[What to do] All records below must be reproduced exactly, although any pictures they contain are to be omitted.

[Data for this exercise]
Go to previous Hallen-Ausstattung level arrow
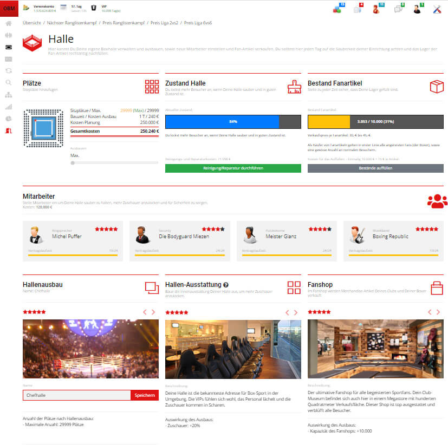 tap(287, 312)
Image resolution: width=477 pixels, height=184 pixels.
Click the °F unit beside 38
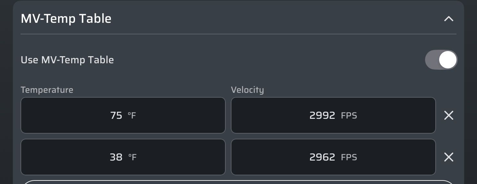[x=132, y=157]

[Written solution]
Go to previous Hallen-Ausstattung level arrow
 tap(287, 312)
Image resolution: width=477 pixels, height=184 pixels.
Click the °F unit beside 38
[x=132, y=157]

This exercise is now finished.